┏━━

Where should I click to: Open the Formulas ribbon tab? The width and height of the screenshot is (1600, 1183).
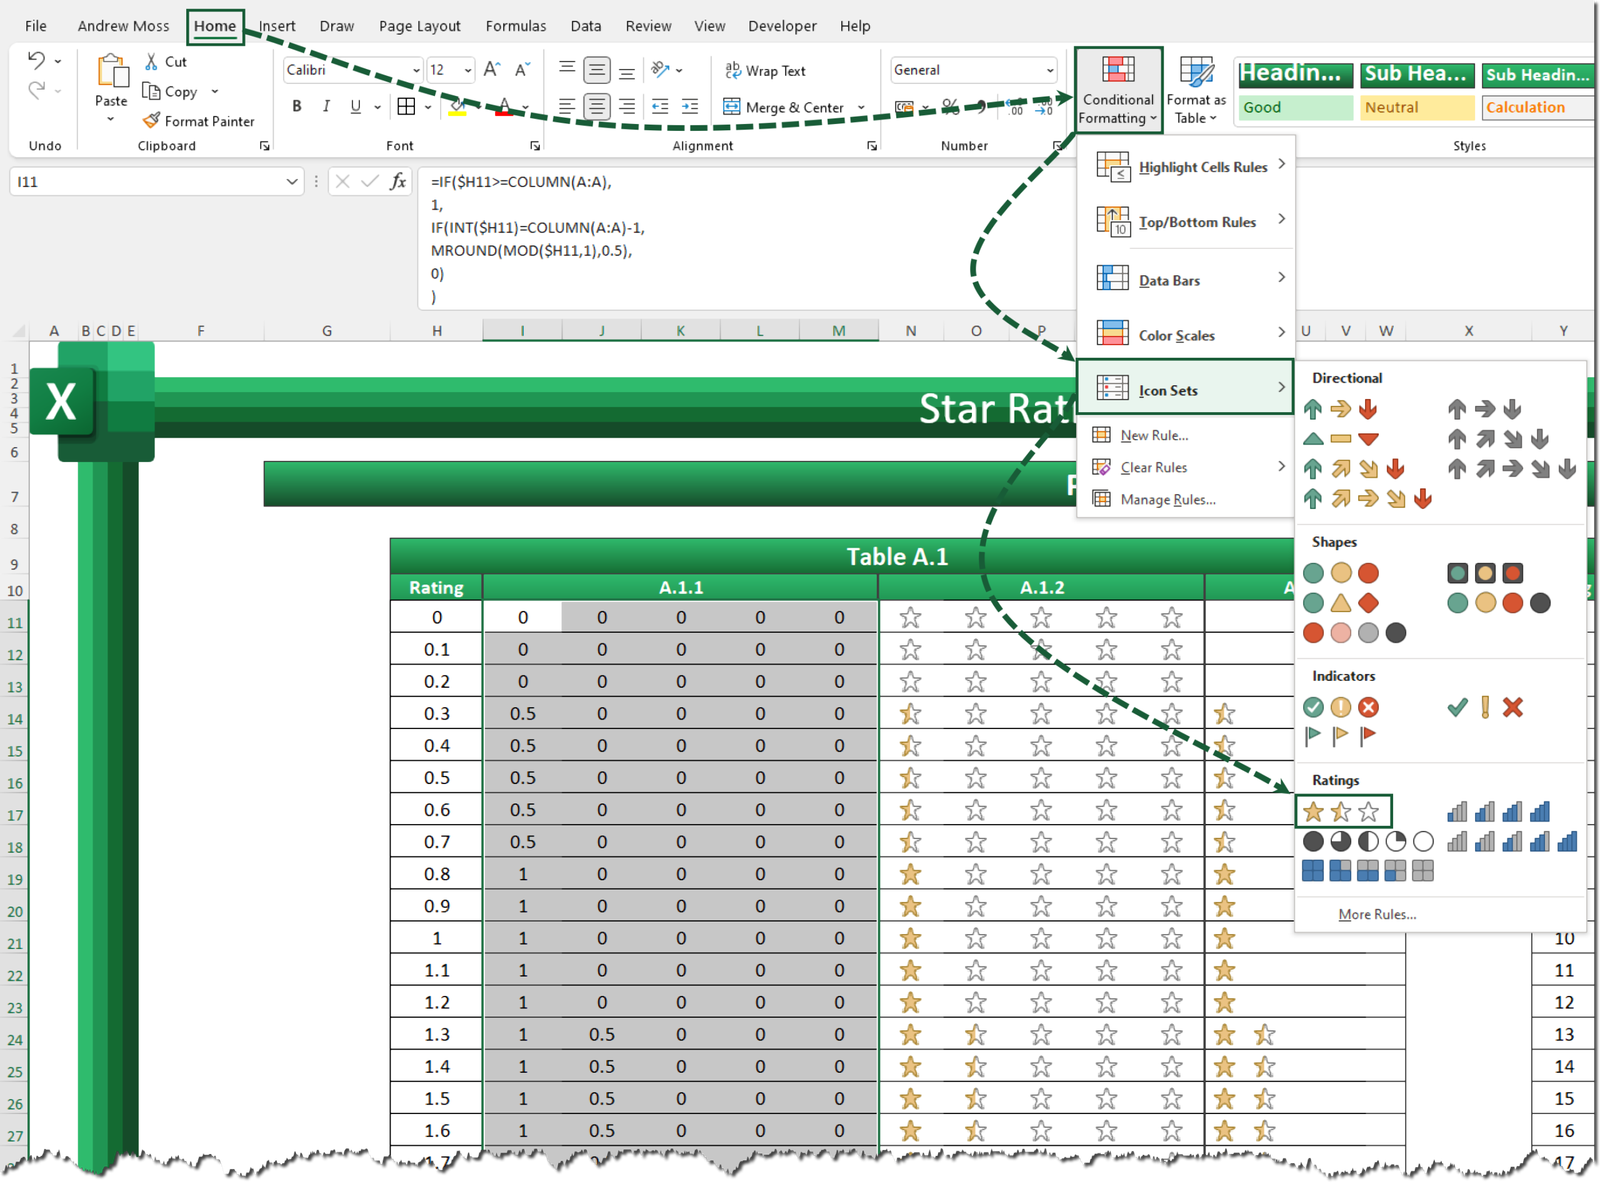(x=516, y=26)
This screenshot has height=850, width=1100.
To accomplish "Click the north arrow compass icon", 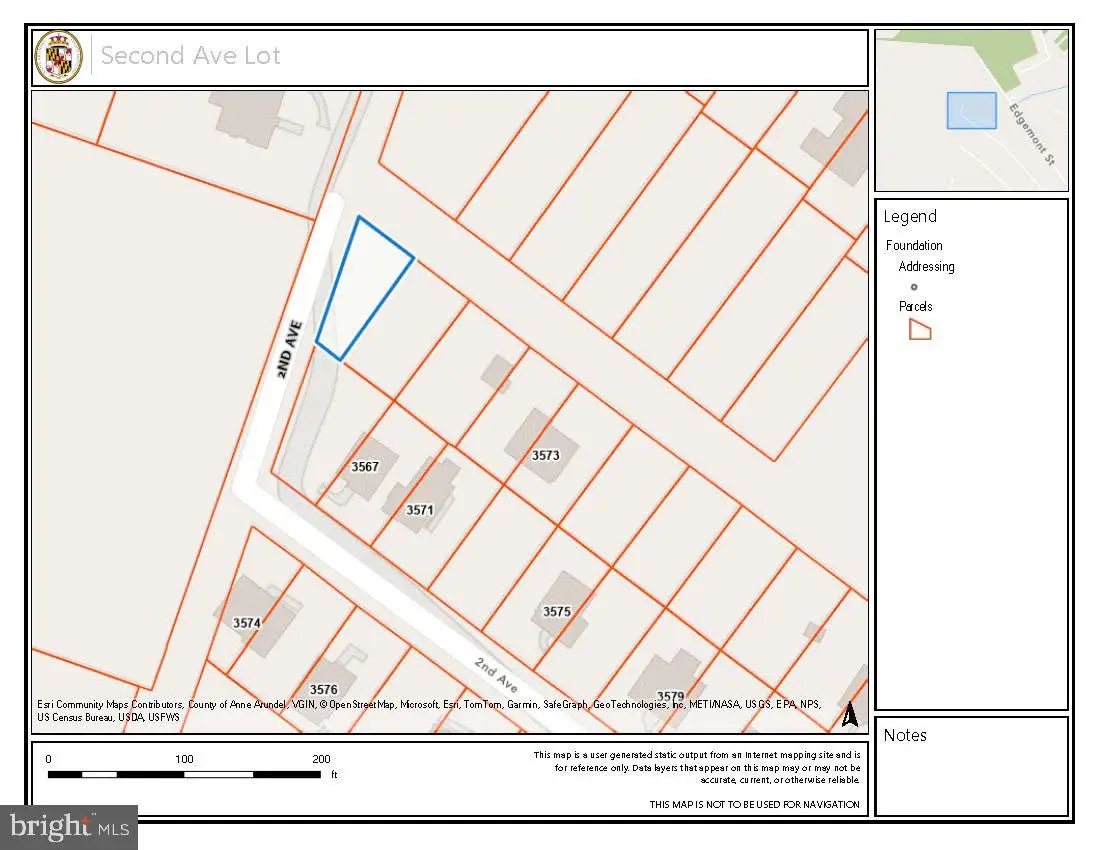I will [x=850, y=714].

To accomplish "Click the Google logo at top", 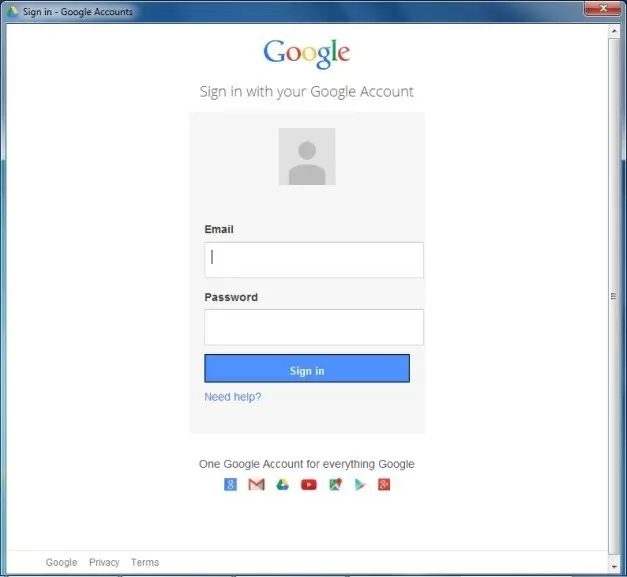I will pos(307,53).
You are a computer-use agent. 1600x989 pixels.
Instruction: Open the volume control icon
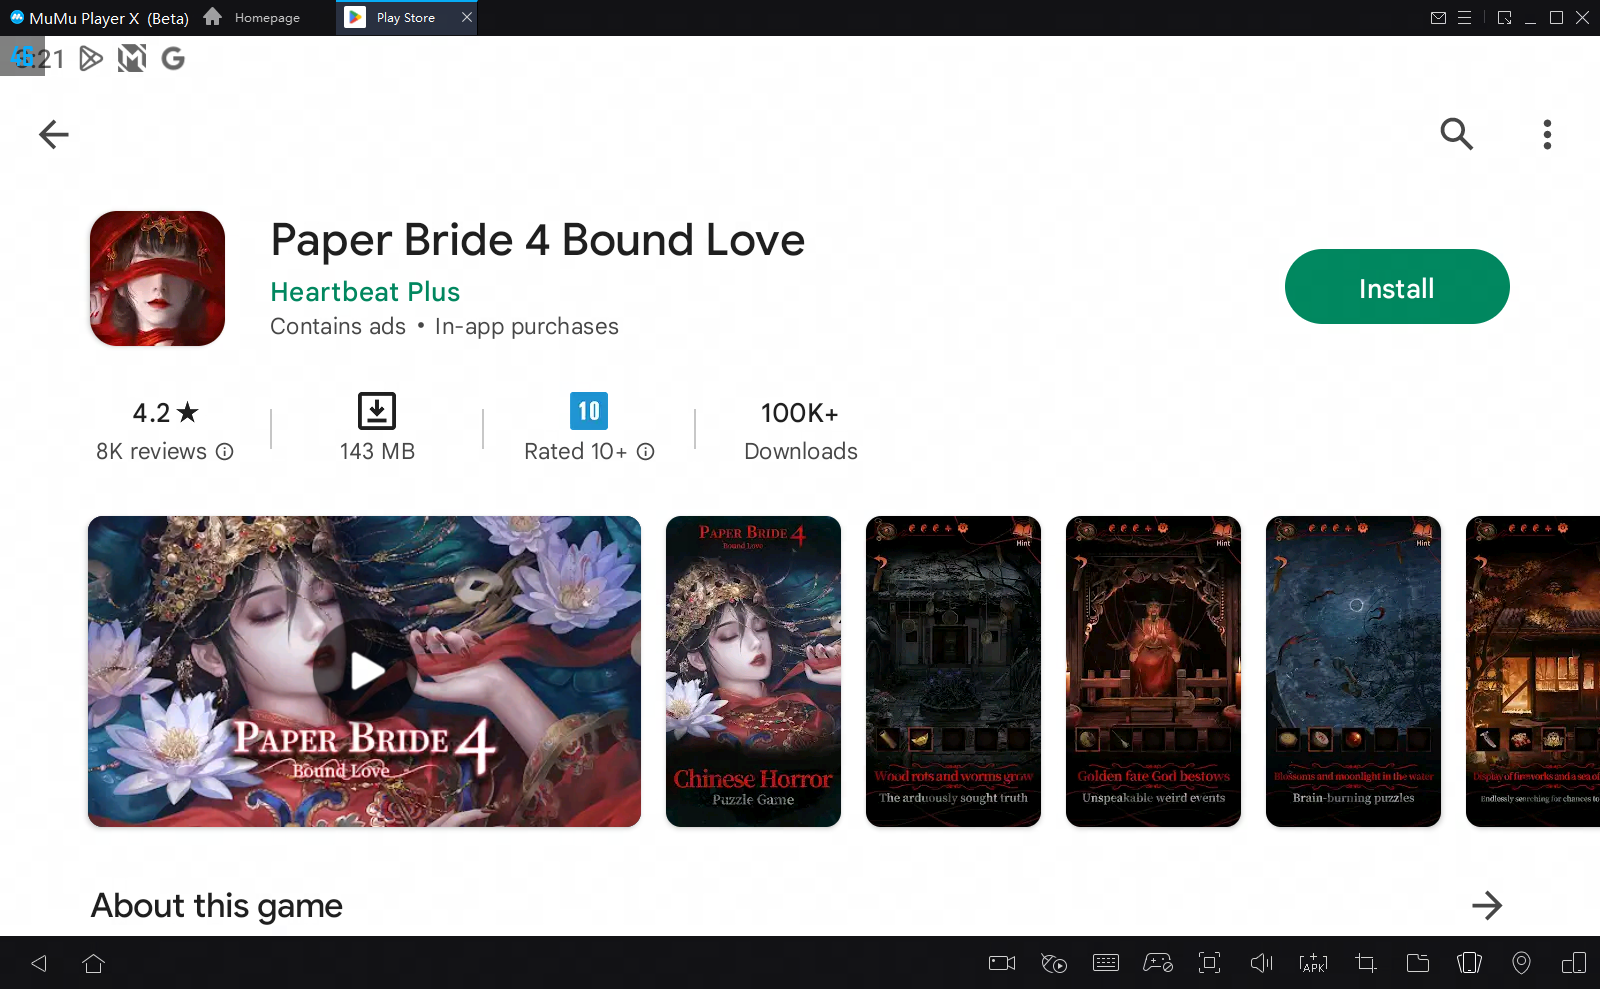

┗━━

** DIRECTIONS **
Pictures are to be left out when the lines from the one containing "You are a computer-use" through the end of the records above are repeated exactly; no other line is wanted.

** ANSWER TO THIS TASK **
You are a computer-use agent. 1600x989 pixels.
Instruction: Open the volume control icon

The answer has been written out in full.